The problem is that it's impossible to have an intelligent discussion over this. This pandemic became a partisan issue. We're not discussing whether one of the most impactful decisions made by a government this generation should be based over absolute trash code.
You're either uncritical of the lockdown or "anti-science".
> creating herd immunity, similarly to Sweden.
> ...
> The problem is that it's impossible to have an intelligent discussion over this.
As far as I can tell the Swedish government never had this plan. It was mentioned in an interview and dismissed as unworkable, journalists misunderstood.
On the other hand the UK government appears to have had no plans whatever until jolted into action by the fear that public opinion would turn against them.
What Sweden has done is similar to Norway, where I live, which relies largely on voluntary changes in behaviour and temporary closure of institutions and businesses that require close contact between employees and customers. But Sweden took longer to implement those measures and also Swedish society is different from Norway, anecdotally Swedes seem to me to be more urban people than Norwegians and more gregarious.
Exactly why Sweden has a much higher death rate, 36/100k inhabitants versus 4.3/100k in Norway, is unclear at the moment partly because of different definitions but also because of differing conditions, and the epidemic being at different stages in the two countries.

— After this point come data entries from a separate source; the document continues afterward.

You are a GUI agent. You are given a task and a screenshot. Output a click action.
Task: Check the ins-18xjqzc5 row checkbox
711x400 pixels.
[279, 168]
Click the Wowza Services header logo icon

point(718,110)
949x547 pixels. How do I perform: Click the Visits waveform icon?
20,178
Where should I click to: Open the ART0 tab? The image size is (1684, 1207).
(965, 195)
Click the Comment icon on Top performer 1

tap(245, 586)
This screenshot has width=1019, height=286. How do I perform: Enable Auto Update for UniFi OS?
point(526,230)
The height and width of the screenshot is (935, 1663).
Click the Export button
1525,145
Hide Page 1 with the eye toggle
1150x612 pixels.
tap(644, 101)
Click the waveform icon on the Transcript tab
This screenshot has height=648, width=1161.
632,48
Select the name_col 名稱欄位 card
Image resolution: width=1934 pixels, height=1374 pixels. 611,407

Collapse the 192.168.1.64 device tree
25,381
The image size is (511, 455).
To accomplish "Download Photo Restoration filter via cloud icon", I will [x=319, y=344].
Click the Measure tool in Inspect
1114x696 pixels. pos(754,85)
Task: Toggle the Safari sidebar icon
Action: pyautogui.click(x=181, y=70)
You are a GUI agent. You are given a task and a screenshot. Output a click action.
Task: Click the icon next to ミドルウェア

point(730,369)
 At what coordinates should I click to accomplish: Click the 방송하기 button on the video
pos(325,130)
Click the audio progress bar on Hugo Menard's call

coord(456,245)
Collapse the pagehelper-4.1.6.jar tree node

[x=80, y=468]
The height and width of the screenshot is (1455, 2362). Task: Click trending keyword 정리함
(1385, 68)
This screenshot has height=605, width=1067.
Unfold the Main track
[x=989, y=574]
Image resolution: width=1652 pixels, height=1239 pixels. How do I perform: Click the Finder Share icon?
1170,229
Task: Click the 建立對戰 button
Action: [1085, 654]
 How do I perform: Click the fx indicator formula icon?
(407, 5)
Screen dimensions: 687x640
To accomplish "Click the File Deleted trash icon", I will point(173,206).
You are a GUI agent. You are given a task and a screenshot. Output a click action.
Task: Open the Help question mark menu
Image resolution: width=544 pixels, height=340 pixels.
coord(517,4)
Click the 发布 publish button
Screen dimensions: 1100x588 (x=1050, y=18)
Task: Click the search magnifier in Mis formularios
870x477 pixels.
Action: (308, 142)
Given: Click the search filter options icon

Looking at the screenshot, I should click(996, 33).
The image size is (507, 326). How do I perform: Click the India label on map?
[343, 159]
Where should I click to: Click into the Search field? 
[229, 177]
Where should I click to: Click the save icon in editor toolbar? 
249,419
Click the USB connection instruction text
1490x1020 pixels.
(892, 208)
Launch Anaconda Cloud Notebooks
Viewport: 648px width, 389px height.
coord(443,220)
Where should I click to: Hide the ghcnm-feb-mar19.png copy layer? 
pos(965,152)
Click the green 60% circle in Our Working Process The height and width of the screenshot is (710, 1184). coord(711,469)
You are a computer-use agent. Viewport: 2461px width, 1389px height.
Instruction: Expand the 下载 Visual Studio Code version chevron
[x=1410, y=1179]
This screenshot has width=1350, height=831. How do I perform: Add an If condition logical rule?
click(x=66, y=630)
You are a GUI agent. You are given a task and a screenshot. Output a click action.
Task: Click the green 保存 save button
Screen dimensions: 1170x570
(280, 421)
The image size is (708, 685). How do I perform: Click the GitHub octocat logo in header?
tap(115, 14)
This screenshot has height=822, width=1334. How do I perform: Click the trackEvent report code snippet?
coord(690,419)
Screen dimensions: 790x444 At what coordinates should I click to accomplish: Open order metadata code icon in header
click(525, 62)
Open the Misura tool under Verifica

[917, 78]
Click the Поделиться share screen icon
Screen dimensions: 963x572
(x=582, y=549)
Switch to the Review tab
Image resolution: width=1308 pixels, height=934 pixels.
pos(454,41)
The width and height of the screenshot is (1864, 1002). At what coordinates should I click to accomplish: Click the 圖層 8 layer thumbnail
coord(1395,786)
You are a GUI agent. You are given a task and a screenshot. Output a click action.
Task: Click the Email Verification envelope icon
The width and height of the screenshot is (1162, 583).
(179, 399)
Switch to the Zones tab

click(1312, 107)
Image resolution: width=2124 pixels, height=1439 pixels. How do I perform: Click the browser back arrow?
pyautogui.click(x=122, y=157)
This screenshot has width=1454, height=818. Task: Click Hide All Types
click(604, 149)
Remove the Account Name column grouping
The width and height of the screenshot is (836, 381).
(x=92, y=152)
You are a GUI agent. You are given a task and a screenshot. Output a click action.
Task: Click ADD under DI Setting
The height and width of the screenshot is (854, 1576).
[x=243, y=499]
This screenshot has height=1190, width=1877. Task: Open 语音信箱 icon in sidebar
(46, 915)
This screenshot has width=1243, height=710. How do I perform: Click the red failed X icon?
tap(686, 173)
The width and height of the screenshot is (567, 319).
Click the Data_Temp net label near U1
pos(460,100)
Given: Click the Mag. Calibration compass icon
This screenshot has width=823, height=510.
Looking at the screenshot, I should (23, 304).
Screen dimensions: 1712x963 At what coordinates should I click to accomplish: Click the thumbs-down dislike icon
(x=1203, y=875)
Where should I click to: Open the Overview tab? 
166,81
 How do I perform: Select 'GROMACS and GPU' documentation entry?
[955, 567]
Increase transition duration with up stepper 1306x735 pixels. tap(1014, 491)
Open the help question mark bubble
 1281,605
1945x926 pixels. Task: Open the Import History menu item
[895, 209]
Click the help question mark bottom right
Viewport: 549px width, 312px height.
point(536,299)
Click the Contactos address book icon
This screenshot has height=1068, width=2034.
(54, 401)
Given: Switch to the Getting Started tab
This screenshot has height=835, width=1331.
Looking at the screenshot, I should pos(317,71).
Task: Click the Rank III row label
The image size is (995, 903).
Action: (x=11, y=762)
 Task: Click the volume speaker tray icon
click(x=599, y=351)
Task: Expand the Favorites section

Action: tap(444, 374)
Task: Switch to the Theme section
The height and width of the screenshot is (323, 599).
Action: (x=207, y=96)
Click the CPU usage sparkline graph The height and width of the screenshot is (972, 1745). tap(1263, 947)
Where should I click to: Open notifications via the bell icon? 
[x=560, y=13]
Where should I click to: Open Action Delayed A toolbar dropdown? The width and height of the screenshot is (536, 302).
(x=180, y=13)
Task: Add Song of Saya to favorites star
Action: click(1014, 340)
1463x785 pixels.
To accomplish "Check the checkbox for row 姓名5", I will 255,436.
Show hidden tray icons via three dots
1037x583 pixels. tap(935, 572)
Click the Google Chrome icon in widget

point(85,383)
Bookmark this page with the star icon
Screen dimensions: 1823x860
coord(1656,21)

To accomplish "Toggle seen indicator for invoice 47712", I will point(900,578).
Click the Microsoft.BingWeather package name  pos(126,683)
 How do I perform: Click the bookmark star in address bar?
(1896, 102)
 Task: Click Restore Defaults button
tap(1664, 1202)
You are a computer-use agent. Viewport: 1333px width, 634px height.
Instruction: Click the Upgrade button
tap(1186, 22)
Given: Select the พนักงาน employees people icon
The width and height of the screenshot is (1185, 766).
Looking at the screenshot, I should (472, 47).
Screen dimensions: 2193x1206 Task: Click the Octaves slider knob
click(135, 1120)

The reason it seemed they were doing nothing are these passages:
ii. Minimise the potential impact of a pandemic on society and the economy by:
• Supporting the continuity of essential services, including the supply of medicines,
and protecting critical national infrastructure as far as possible.
• Supporting the continuation of everyday activities as far as practicable.
• Upholding the rule of law and the democratic process.
• Preparing to cope with the possibility of significant numbers of additional deaths.
• Promoting a return to normality and the restoration of disrupted services at the
earliest opportunity.
There's way more, but I've honestly not read it all. But there was a plan, drafted before this epidemic.
Public opinion was turning against the government, but it actually kept course for some time. Something I was honestly impressed with. What made it drop the plan was Neil Ferguson's study.
What really gets me is that if the lockdown was the correct decision, we arrived there for the wrong reasons.
This paper had such an outsized impact that it should be held to a higher standard. And it's scary (but not really unexpected) that the government is making decisions of this magnitude based on such a shaky foundation.
> beating COVID by creating herd immunity, similarly to Sweden
The big problem here is that herd immunity requires that either you have a vaccine or you get some large fraction of the population infected, over 50%.
The death rate is about 1%, plus further people suffering long-term complications.
So achieving herd immunity in the UK would require about 300,000 dead.
Yeah, requiring years of training to write anything is nonsense. Everybody should learn to write code, and there's tons of interesting stuff you can do without knowing software engineering best-practices. Not every scientific model has to scale to industrial scale or be maintainable by many people over many years.
My problem is entirely with the article that blames the tool they chose and the software engineering community that didn't put big warning stickers on that tool.